Understand Your Tax Position Before Selling Your Business

You're a business owner who is thinking about selling your business. You've been doing this for many years but it's time to retire, there is a health reason for selling, you're burnt out, it's time to sell this business and move to a bigger and better idea that you have.

So step one is the idea to sell. What should step two be? Step two is to make sure you have something to go to that's better than what you're currently doing.

If you're burnt out and are thinking of selling but you go to all the trouble to find a buyer of the business, get their offer and all of a sudden realize you'd sooner continue what you're doing rather than sit on a beach or play golf 4 days a week or whatever. So step two is to make sure you are excited about what you're going to move to.

If selling seems the best option, step three is to get a business valuation from an independent third party. I can't tell you how many business owners call me and explain why they think their business is worth a certain amount of money. After asking a series of questions I have the problem of bursting their bubble.

So if you are serious about selling, get a third party valuation. The valuation can be an opinion of value from a business broker, accountant or other professional. It doesn't require an in depth appraisal where the matter may go to a court such as for a divorce or partnership dispute.

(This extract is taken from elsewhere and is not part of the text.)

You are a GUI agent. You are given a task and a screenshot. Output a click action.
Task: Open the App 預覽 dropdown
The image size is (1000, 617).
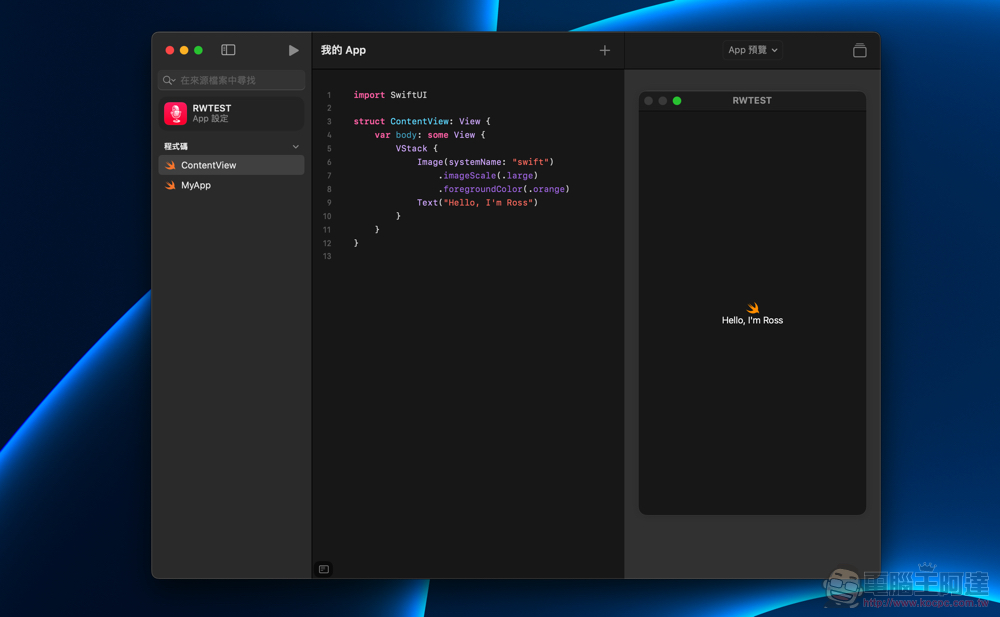click(x=752, y=50)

The fourth step is to talk to your tax agent or hire a professional that can let you know how much you will get to keep once the buyer pays your negotiated purchase price.

Just because the buyer offers you $1,000,000 for your business it doesn't mean that's what you get to keep. There is an issue called taxes that needs to be dealt with and it can get complicated.

There are many ways it can get complicated. Complication one starts with the legal entity of the business. Tax write offs and tax minimization are different for a Sole Proprietor or an LLC or an S Corp and especially a C Corp.

Complication two comes into play as the buyer wants to maximize the tax benefits from his perspective which often have a negative consequence to the seller. This complication has to be resolved for the transaction to close through the Purchase Price Allocation process.

The Purchase Price Allocation comes into play when the total purchase price is broken down into items such as inventory, goodwill, fixtures, furniture and equipment, covenant not to compete, training and other categories available that vary according to the business being sold.

For the benefit of both the buyer and the seller, it is important to recognize that the deal can fall over if agreement is not reached on the Purchase Price Allocation as there are tax consequences to each party.

Furthermore, this piece of negotiation can arise after the first set of negotiations for the purchase price and terms of the deal. If the purchase price and terms have been protracted and tough negotiations, working through the Purchase Price Allocation can open a new source of tension.

The key point here is that there must be willingness for each party to give on the Purchase Price Allocation. If one party refuses to budge then the transaction will most likely die.


By : Andrew_Rogerson

1 comment:

yukon said...

Wonderful, thanks so much for this post! I now have a lot more to discuss with my business broker, hopefully they'll have more recommendations on what to do tax wise. Thanks again!